Já quanto ao presidente da Câmara, observou que os montantes dos pagamentos ordenados pelo autarca tinham cabimento nos limites dos poderes que a lei lhe confere e que a figura do ajuste directo, usada para contratar os fornecimentos, estava autorizada por deliberação anterior do conselho de administração dos SMAS.
Novo julgamento
A 31 de Maio de 2007, o Tribunal Judicial de Águeda, presidido pelo juiz Raul Cordeiro, voltou a absolver, 646 dias depois da primeira sentença, todos os cinco arguidos do processo.
O Tribunal da Relação de Coimbra, após o recurso apresentado pelo Ministério Público, entendera que algumas questões não ficaram devidamente esclarecidas no julgamento de 2005, pelo que decidiu reabrir o processo e ouvir duas testemunhas (as técnicas dos Serviços Municipalizados, Dina Batel e Maria do Carmo), que não tinham sido interrogadas.

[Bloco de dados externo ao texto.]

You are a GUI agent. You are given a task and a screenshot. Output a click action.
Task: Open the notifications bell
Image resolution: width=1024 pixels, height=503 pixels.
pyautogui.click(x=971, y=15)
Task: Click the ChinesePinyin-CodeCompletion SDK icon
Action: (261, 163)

O Ministério Público reacusava, desde o início do julgamento (2005), todos os cinco arguidos de terem lesado o município através de alegados fornecimentos fictícios de vários materiais, mas nunca foi feita prova disso ao longo do longo processo.
Depois de terem sido absolvidos em 23 de Agosto de 2005, os sete arguidos foram novamente absolvidos na manhã de 31 de Maio, tendo a leitura da sentença demorado pouco mais de 20 minutos.
Agora, cinco anos depois, o Tribunal da Relação de Coimbra confirmou o acordão do Tribunal de Águeda e a decisão já não é recorrível. Todos os réus foram absolvidos.
A. Cruz Silva
Foi feita Justiça
António Cruz Silva comentou, sobre o acórdão do Tribunal da Relação de Coimbra, que “foi reposta justiça”.
“Não sinto outra coisa que não seja muito contentamento”, disse o ex-deputado, acrescentando que “estou a digerir este feliz momento com os meus amigos”.
Perguntado sobre alguma eventual acção judicial contra alguém, ressarcindo-se de prejuízos resultantes deste caso, disse que “neste momento, nada penso sobre isso”. “Muito mais importante”, sublinhou, “é ter sido feita justiça”.
“O que eu não vejo é a comunicação social a noticiar a absolvição, como fez com as parangonas da acusação e do julgamento, quando, por exemplo, me andaram a cercar a porta com máquinas fotográficas e câmaras de filmar”.
M. Castro Azevedo
Não faço comentários
Castro Azevedo não quis fazer comentários sobre a decisão do Tribunal da Relação de Coimbra - que o absolveu.
Manifestando “satisfação pessoal “pelo facto, disse a SP que “não comento decisões judiciais”
Armando Ferreira (PS)
A justiça que temos
Armando Ferreira foi a “cara” do PS de Águeda no caso Castro Azevedo/Cruz Silva.
Ouvido por SP, sobre a decisão do Tribunal da Relação de Coimbra, comentou que “é a justiça que temos”.
“O povo que olhe para isto e para os casos Casa Pia e Apito Dourado, entre outros, e que tire as suas conclusões”, disse Armando Ferreira.